According to a release from India’s ministry of external affairs, national security adviser Ajit Doval spoke on phone Sunday with China’s minister of foreign affairs Wang Yi.

“The two special representatives agreed that both sides should take guidance from the consensus of the leaders that maintenance of peace and tranquillity in the India-China border areas was essential for the further development of our bilateral relations and that two sides should not allow differences to become disputes,” the media statement from India said.

“Therefore, they agreed that it was necessary to ensure at the earliest complete disengagement of the troops along the LAC and de-escalation from India-China border areas for full restoration of peace and tranquillity.

“In this regard they further agreed that both sides should complete the ongoing disengagement process along the LAC expeditiously,”the statement continued.

“The two sides should also ensure a phased and stepwise de-escalation in the India-China border areas. They re-affirmed that both sides should strictly respect and observe the Line of Actual Control and should not take any unilateral action to alter the status quo and work together to avoid any incident in the future that could disturb peace and tranquillity in border areas.”

The two special representatives agreed, the statement said, that the diplomatic and military officials of the two sides should continue their discussions, “including under the framework of the Working Mechanism for Consultation and Coordination on India-China border affairs (WMCC), and implement the understandings reached in a timely manner to achieve the above outcomes”.

It was also agreed, the statement said, that the two special representatives “will continue their conversations to ensure full and enduring restoration of peace and tranquillity in the India-China border areas in accordance with the bilateral agreements and protocols”.

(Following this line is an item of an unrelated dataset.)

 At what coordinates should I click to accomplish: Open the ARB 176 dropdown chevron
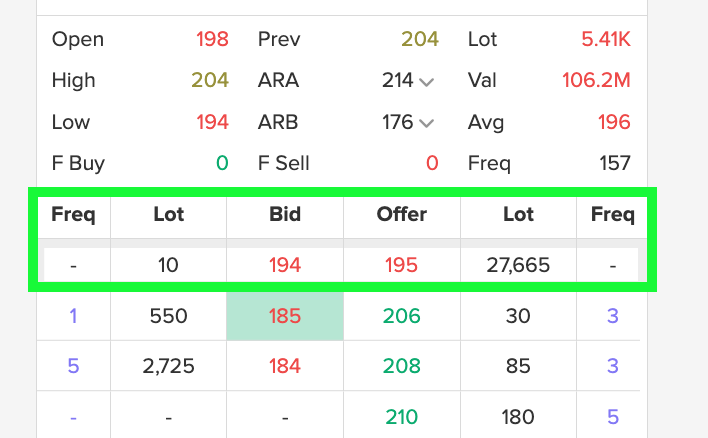(427, 123)
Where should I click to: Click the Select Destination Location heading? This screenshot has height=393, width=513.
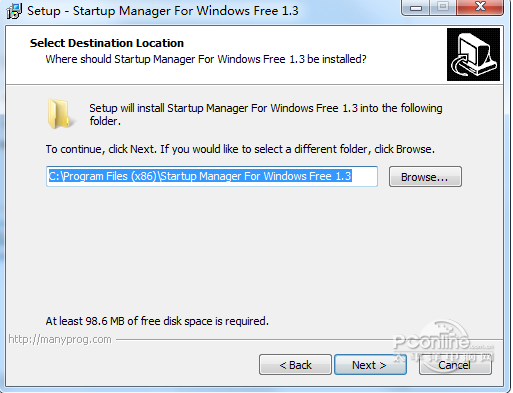click(107, 43)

Indian news agency IANS also reported Monday that both Indian and Chinese troops have retreated 2km each along the LAC in Galwan Valley Sunday.

The disengagement between Indian Army and the PLA happened as per the agreed terms in the Corps Commander’s meeting, and a 4km no-man zone has been created.

The two sides have also agreed, IANS said quoting unnamed sources, not to do any aerial surveillance of the retreated area, to rebuild trust which was badly damaged due to the June 15 bloodbath.

“As a result, neither side would really know what the other side is doing,” a military source said.

Indian Navy’s P-8I aircraft, generally used for maritime patrol and reconnaissance, had been pressed into service in Ladakh for high altitude surveillance. The P-8Is carried out similar surveillance operations during the 2017 India-China standoff in Doklam in Sikkim.

However, sources said PLA has removed tents and structures at PP14 and rearward movement of vehicles of the PLA were seen at general area Galwan, Hotsprings and Gogra.

The retreat on Sunday, sources said, is limited to these areas and not other contentious points along the LAC. Around 30,000 troops of Indian Army are in an eyeball-to-eyeball confrontation with Chinese troops along the LAC in Ladakh, following the additional deployment of three brigades since the violent face-off last month.